Tak. DEET (do 30–50%) i pikarydyna są uznawane za bezpieczne, gdy używane zgodnie z instrukcją. Unikaj aplikacji na uszkodzoną skórę i okolice oczu.
Czy IPTp-SP jest bezpieczny dla mojego dziecka?
Tak, od II trymestru IPTp-SP znacząco redukuje ryzyko malarii łożyskowej i niskiej masy urodzeniowej. Nie powinno się go stosować w I trymestrze ani łączyć z kotrimoksazolem.
Jakie leki przeciwmalaryczne są przeciwwskazane w ciąży?
Doksycyklina, primachina i tafenoquina. Atowakwon–proguanil – z reguły niezalecany (wyjątki indywidualne). ACT są preferowane w II/III trymestrze; w I trymestrze możliwe, jeśli korzyść przewyższa ryzyko.
Miałam P. vivax w ciąży – czy potrzebuję „leczenia radykalnego”?

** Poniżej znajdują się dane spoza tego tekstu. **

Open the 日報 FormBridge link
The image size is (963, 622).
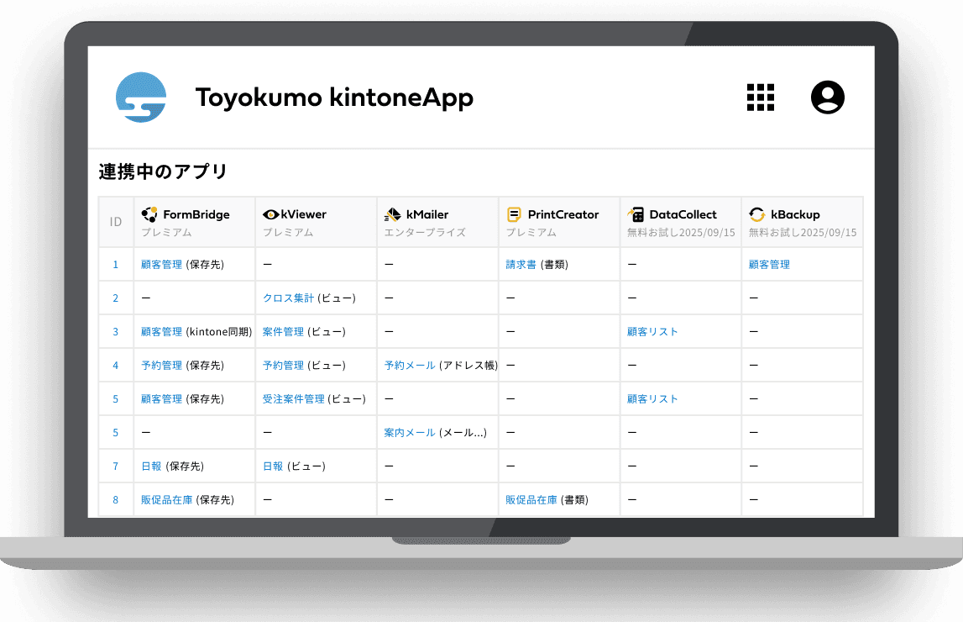pos(152,466)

Tak, ale zwykle odkłada się je do okresu poporodowego (primachina/tafenoquina są przeciwwskazane w ciąży). Przed terapią konieczne jest oznaczenie G6PD.

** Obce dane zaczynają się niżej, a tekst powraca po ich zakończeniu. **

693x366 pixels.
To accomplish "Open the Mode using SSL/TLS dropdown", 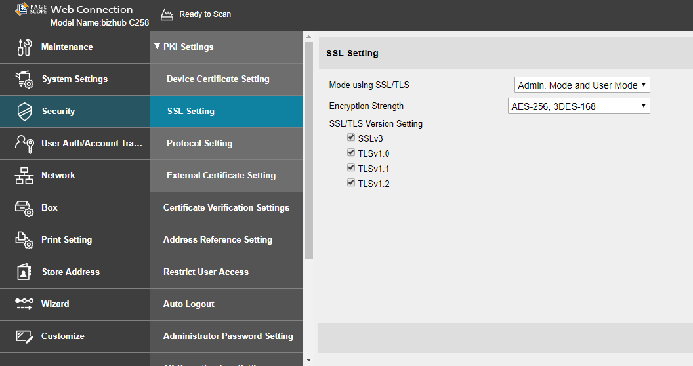I will (582, 85).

Czy malaria w ciąży wpływa na karmienie piersią?
Z reguły nie. Większość leków pierwszego wyboru (np. artemizyniny) jest zgodna z laktacją. Primachina/tafenoquina są przeciwwskazane, dopóki status G6PD dziecka nie jest znany.
Źródła i wytyczne
Najważniejsze, aktualizowane wytyczne dotyczące malarii w ciąży publikują WHO oraz krajowe instytucje zdrowia publicznego (np. CDC). Schematy leczenia mogą różnić się regionalnie z uwagi na lokalne wzorce oporności pasożytów. Zawsze kieruj się lokalnymi zaleceniami i konsultacją z lekarzem.
Uwaga: Niniejszy artykuł ma charakter informacyjny i nie zastępuje porady medycznej. W ciąży decyzje terapeutyczne należy podejmować wspólnie z lekarzem prowadzącym.